#### [Passage to read]

Start

Friday, August 13, 2010

Taking A Hint

A new client of mine needed some performance tuning in several of his stored procedures. In most cases, it involved creating an appropriate index, or changing a table-valued function call to an equivalent inline TVF call, or just correcting the predicates in the WHERE clause to make it more SARGable. But there were a couple times when I could eke out even more performance by doing a little something extra.

And what “extra thing” did I give to those queries? I’ll give you a hint: I gave them a hint.

I Want It FAST

For example, there was one procedure that did a little calculation to come up with a particular date, and then it needed to pull out some information from some tables based on a 1-day date range from that date. It was something like this query in AdventureWorks:

declare @DesiredDateAtMidnight datetime = '20010709'
declare @NextDateAtMidnight datetime = dateadd(day,1,@DesiredDateAtMidnight)
select OrderID=h.SalesOrderID
,h.OrderDate
,h.TerritoryID
,TerritoryName=t.Name
,c.CardType
,c.CardNumber
,CardExpire=right(str(100+ExpMonth),2)+'/'+str(ExpYear,4)
,h.TotalDue
from Sales.SalesOrderHeader h
left join Sales.SalesTerritory t on h.TerritoryID=t.TerritoryID
left join Sales.CreditCard c on h.CreditCardID=c.CreditCardID
where OrderDate>=@DesiredDateAtMidnight
and OrderDate<@NextDateAtMidnight
order by h.SalesOrderID
/*
OrderID OrderDate TerritoryName CardType CardNumber CardExpire TotalDue
------- ---------- --------------- ------------- -------------- ---------- ---------
43728 2001-07-09 Southwest Distinguish 55553397232060 03/2007 3953.9884
43729 2001-07-09 United Kingdom ColonialVoice 77771647096870 03/2006 3756.989
43730 2001-07-09 Southwest Distinguish 55552313505236 09/2007 3756.989
43731 2001-07-09 Australia Vista 11114001441348 11/2006 3953.9884
43732 2001-07-09 Australia Distinguish 55557723662910 11/2007 3729.364
43733 2001-07-09 Northwest SuperiorCard 33338859457470 04/2008 3953.9884
*/
That particular query produces this (actual) execution plan (click on the plan to see the full-size image in a new window):

Original Query Plan

The optimizer decided to approach this by doing a Merge Join between the CreditCard table (which has 19118 rows) and the result of a Join of the Territory and the SalesOrderHeader tables. Note that it had to SORT the Territory/SalesOrderHeader data by CreditCardID so that it could do that Merge Join. And then, after that, it had to SORT the final data by SalesOrderID, because that’s what the ORDER BY clause of the query called for.

End

#### [Raw data]

Start

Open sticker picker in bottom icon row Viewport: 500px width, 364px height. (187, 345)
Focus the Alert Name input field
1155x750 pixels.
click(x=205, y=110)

End

#### [Problems]
1. Answer these questions from the blog post on query hints, each on its own line:
(a) How many rows does the CreditCard table have?
(b) What kind of join did the optimizer use between the CreditCard table and the joined Territory and SalesOrderHeader data?
(c) What value is assigned to @DesiredDateAtMidnight in the example query?
2. For each statement, decide whether it agrees with the blog post on query hints, and quote the words that settle it:
(a) The procedure pulls information based on a one-week date range.
(b) The example query is written against AdventureWorks.
(c) After the join, the final data had to be sorted by OrderDate.
3. Carry on the blog post on query hints, starting after its final sentence.

#### [Responses per task]
1.
(a) 19118
(b) A Merge Join
(c) '20010709'

2.
(a) No: "based on a 1-day date range from that date"
(b) Yes: "It was something like this query in AdventureWorks"
(c) No: "it had to SORT the final data by SalesOrderID"

3.
Note, also that the optimizer estimated that my WHERE clause would pull 2831.85 rows (out of a total of 31465) from SalesOrderHeader. How did it arrive at this figure? Since the @DesiredDateAtMidnight and @NextDateAtMidnight variables had values that were unknown to the query, it had to make assumptions. The optimizer assumes that equality-based predicates are 10% selective and inequality-based predicates are 30% selective. Since I had two inequality-based predicates, it assumed that together they would be 30% * 30% = 9% selective. And, sure enough, 31465 total rows * 9% = 2183.85 rows.

But the final result of the query was only 6 rows.

This is the situation that I was in with my client’s query. The optimizer grossly over-estimated how many rows it would find, and so it came up with a query that was efficient for handling that many rows. But I knew that a day’s worth of data from the particular tables that I was querying would produce about an average of 10 rows, not thousands of rows.

So I gave the optimizer a hint… specifically I gave it a FAST 10 hint, indicating that it should put together a plan that would return 10 rows as fast as possible. Adding OPTION (FAST 10) to the end of our query above produces this (actual) execution plan:

Query Plan With OPTION (FAST 10) Hint

Since the optimizer now knew that only 10 rows were estimated, it could put together a more appropriate plan for that small result. Note that there are Nested Loop Joins rather than a Merge Join and a Hash Join, and there are no more Sort operators, since the main driving table of the query is the SalesOrderHeader Clustered Index, which is already sorted by SalesOrderID.

I could have used the OPTION (RECOMPILE) hint instead, which would allow the optimizer to “sniff” the values of the variables and put together an appropriate plan based on their values, but that would involve having to recompile the plan from scratch every time this procedure was run, and therefore the plan would not go into the cache for others to use. The OPTION (FAST 10) plan, on the other hand, would be cached for others.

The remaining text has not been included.